WHAT TO DO:
Search the records for the string "will" and copy every line in which it appears.

MATERIAL SHOWN:
________

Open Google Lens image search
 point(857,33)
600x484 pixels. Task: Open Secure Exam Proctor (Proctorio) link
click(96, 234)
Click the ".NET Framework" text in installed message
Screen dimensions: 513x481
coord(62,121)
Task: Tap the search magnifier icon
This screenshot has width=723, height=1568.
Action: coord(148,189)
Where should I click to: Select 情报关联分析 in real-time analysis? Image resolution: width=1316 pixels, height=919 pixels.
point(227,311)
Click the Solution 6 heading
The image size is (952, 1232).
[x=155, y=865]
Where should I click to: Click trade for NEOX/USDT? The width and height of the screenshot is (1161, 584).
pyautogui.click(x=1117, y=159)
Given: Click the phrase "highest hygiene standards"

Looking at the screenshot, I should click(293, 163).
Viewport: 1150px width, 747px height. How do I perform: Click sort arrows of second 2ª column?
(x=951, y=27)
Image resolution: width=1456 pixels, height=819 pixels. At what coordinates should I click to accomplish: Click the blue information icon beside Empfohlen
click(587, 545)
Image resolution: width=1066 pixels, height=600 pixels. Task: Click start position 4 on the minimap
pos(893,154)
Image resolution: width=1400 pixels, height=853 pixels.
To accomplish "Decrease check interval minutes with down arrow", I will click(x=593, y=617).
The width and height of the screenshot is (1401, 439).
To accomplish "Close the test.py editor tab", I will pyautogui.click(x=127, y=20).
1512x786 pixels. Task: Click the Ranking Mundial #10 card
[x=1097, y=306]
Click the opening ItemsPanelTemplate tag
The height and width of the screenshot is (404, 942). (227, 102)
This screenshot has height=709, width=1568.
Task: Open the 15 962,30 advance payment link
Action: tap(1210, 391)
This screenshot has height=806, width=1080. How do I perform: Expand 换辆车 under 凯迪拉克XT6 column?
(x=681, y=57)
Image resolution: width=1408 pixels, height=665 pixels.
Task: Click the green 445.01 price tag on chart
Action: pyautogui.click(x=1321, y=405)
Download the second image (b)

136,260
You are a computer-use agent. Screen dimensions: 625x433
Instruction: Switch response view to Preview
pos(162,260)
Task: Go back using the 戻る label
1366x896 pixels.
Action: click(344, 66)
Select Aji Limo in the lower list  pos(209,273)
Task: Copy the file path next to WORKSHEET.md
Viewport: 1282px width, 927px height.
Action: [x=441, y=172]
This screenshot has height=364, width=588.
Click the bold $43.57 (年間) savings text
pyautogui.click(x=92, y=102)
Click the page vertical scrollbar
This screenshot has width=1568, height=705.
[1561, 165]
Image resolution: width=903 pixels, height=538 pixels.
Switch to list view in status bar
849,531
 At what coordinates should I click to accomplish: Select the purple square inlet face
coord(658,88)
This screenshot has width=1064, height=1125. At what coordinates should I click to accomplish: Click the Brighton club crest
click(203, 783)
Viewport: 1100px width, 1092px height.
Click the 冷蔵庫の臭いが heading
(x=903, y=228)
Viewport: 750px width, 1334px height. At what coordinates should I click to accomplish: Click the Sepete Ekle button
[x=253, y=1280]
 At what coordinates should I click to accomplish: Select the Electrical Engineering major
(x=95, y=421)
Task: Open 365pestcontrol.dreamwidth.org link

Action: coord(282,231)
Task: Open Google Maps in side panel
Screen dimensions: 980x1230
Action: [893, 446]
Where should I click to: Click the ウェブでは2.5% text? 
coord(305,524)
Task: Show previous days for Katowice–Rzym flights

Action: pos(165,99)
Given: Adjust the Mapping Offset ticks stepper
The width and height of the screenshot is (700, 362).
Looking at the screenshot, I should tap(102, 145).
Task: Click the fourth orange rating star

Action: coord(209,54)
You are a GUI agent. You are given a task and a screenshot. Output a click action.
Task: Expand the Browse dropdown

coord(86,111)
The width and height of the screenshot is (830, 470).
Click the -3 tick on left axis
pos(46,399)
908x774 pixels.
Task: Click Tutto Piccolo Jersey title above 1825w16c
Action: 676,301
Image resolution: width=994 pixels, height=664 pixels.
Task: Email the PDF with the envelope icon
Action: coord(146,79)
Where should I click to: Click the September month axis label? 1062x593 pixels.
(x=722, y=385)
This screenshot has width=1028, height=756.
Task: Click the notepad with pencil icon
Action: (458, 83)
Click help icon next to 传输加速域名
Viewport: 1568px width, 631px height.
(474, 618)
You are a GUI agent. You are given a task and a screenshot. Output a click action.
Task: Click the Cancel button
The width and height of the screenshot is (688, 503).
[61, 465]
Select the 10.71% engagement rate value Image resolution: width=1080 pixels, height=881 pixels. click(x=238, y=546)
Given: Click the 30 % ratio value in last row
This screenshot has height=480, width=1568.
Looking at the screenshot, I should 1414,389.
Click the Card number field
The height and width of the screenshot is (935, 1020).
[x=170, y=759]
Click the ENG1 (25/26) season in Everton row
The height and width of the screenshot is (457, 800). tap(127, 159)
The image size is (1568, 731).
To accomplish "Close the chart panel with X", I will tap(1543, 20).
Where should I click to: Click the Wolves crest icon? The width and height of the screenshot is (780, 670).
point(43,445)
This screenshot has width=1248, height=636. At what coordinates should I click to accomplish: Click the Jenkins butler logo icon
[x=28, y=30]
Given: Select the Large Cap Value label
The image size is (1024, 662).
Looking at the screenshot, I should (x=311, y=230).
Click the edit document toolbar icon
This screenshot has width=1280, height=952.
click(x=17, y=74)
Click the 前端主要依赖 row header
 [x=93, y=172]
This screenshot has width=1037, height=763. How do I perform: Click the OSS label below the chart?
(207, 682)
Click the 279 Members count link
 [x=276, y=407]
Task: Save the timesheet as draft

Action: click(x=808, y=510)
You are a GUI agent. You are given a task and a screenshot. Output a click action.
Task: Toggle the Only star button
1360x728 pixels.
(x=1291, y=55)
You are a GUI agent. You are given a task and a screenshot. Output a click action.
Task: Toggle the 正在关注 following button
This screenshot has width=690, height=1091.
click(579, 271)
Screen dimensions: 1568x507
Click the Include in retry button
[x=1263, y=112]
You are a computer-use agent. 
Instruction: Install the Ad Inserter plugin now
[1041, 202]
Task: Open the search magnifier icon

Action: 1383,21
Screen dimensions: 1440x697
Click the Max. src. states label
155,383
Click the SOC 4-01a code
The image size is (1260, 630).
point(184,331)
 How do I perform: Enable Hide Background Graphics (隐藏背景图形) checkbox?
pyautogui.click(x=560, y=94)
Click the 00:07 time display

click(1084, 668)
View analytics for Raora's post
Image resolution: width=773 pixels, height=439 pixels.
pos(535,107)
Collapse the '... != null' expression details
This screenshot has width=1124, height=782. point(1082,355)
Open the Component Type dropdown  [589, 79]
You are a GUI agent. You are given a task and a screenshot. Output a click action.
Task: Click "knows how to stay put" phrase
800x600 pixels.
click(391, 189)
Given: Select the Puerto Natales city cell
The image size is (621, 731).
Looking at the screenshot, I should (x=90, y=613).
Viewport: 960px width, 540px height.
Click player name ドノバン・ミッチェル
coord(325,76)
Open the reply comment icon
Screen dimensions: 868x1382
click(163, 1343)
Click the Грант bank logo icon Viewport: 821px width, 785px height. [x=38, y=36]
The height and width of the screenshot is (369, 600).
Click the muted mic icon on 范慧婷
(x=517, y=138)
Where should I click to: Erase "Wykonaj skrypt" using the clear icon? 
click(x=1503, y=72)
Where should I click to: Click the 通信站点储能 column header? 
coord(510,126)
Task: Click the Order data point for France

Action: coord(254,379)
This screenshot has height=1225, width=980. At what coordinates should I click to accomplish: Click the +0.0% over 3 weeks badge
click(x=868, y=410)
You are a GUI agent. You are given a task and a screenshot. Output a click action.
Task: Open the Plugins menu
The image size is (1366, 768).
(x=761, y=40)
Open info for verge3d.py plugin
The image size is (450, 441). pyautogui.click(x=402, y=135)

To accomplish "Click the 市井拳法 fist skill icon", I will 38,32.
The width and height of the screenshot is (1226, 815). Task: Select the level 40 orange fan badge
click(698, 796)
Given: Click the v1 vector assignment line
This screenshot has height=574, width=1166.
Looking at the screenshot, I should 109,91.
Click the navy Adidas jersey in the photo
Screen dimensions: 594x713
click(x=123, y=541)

________

TASK ANSWER:
To accomplish "Decrease check interval minutes with down arrow", I will click(x=593, y=617).
To accomplish "Close the test.py editor tab", I will pyautogui.click(x=127, y=20).
To accomplish "Close the chart panel with X", I will tap(1543, 20).
To accomplish "Click the 市井拳法 fist skill icon", I will 38,32.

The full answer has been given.